Por decisão de 07/06/2022, o tribunal fixou a remuneração variável devida à Sra. Administradora da Insolvência nos seguintes termos:
Fixação da remuneração variável da Sra. Administradora da Insolvência:
Tendo em consideração que nestes autos os apensos de apreensão e liquidação se mostram findos desde data anterior à da entrada em vigor das alterações à Lei 22/2013, de 26/6, introduzidas pela Lei 9/2022 de 11/1, o cálculo da remuneração variável será efectuado de acordo com a legislação então vigente, posto que a actividade desenvolvida pelo Sr. Administrador de Insolvência que se visa remunerar (precisamente a liquidação dos bens e os resultados obtidos), o foi integralmente na vigência dessa legislação, inexistindo qualquer expectativa legítima a acautelar.
*
Foi apurado o valor total de receitas de €927.686,20.
Deste valor deduzem-se as dívidas da massa insolvente que no caso concreto somam €30.605,93, sendo o montante referente a custas do processo de insolvência - €11.061,50 - (art. 51º, nº1, al. a) do Código da Insolvência e da Recuperação de Empresas), as despesas da liquidação – (cfr apenso D).
O resultado da liquidação é de €897.080,27.
Por aplicação das tabelas anexas à Portaria n.º51/2005 de 20.1, tendo em conta créditos reconhecidos no valor global de €1.070.971,29, fixa-se em €29.501,61 a remuneração variável da Sra. Administradora da Insolvência.
☆ ☆ ☆ ☆
### REQUISITOS DAS TAREFAS
- 1) No excerto sobre a remuneração da Administradora da Insolvência, comece nas palavras "Deste valor deduzem-se" e pare depois de "(cfr apenso D).", trocando "massa insolvente" por "massa falida".
- 2) Segundo o excerto sobre a remuneração da Administradora da Insolvência, qual foi o valor total de receitas apurado?
- 3) Continue o excerto sobre a remuneração da Administradora da Insolvência a partir da última frase apresentada.
Os dados constituem material à parte, independente do excerto sobre a remuneração da Administradora da Insolvência.

### DADOS FORNECIDOS
☆ ☆ ☆ ☆
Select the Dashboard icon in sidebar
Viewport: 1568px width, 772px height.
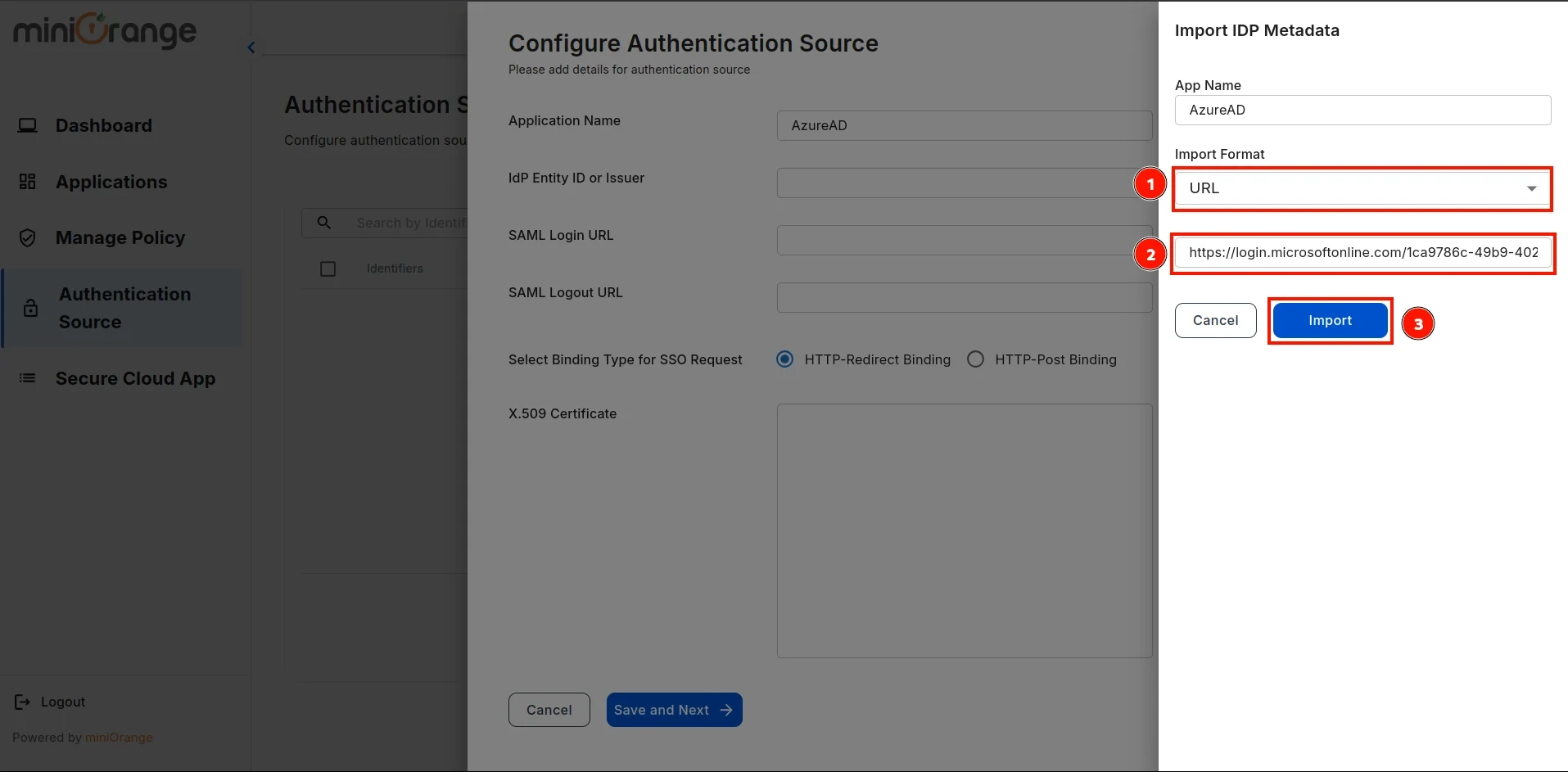pos(29,125)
☆ ☆ ☆ ☆
### RESPOSTAS DO EXERCÍCIO
- 1)
Deste valor deduzem-se as dívidas da massa falida que no caso concreto somam €30.605,93, sendo o montante referente a custas do processo de insolvência - €11.061,50 - (art. 51º, nº1, al. a) do Código da Insolvência e da Recuperação de Empresas), as despesas da liquidação – (cfr apenso D).

- 2) €927.686,20.

- 3)
Notifique, sendo a Sra. Administradora da Insolvência que pode retirar o valor correspondente à remuneração variável, da conta da massa insolvente, documentando essa operação pela junção do respectivo recibo, devendo após informar qual o valor remanescente para rateio.
*.”
Inconformada apelou a Sra. Administradora da Insolvência pedindo a revogação do despacho recorrido, e a fixação à administradora da insolvência recorrente da remuneração variável de € 87.026,17, acrescida de IVA à taxa em vigor, e formulando as seguintes conclusões:
“A. Nos termos do n.º 1 do artigo 60.º do CIRE, o administrador da insolvência nomeado pelo juiz tem direito à remuneração prevista no seu estatuto e ao reembolso das despesas que razoavelmente tenha considerado úteis ou indispensáveis.
B. Em 11 de Abril de 2022 entrou em vigor a Lei n.º 9/2022, de 11 de Janeiro, que procedeu à alteração do Estatuto do Administrador Judicial, aprovado pela Lei n.º 22/2013, de 26 de Fevereiro, alterada pela Lei n.º 17/2017, de 16 de Maio, e pelo Decreto-Lei n.º 52/2019, de 17 de Abril, na sequência da qual foi dada nova redacção ao artigo 23.º daquele Estatuto.
C. A douta decisão recorrida de 07/06/2022, enveredando por um esforço interpretativo desnecessário sobre a (in)aplicação no tempo da lei nova, procedeu ao cálculo da remuneração variável da decorrente de acordo com a lei antiga, violando flagrantemente a disposição transitória contida no artigo 10.º da Lei n.º 9/2022, de 11/1 que, de forma muito clara, no que à questão de remuneração variável do administrador da insolvência importa, determina que “a presente lei é imediatamente aplicável aos processos pendentes na data da sua entrada em vigor.”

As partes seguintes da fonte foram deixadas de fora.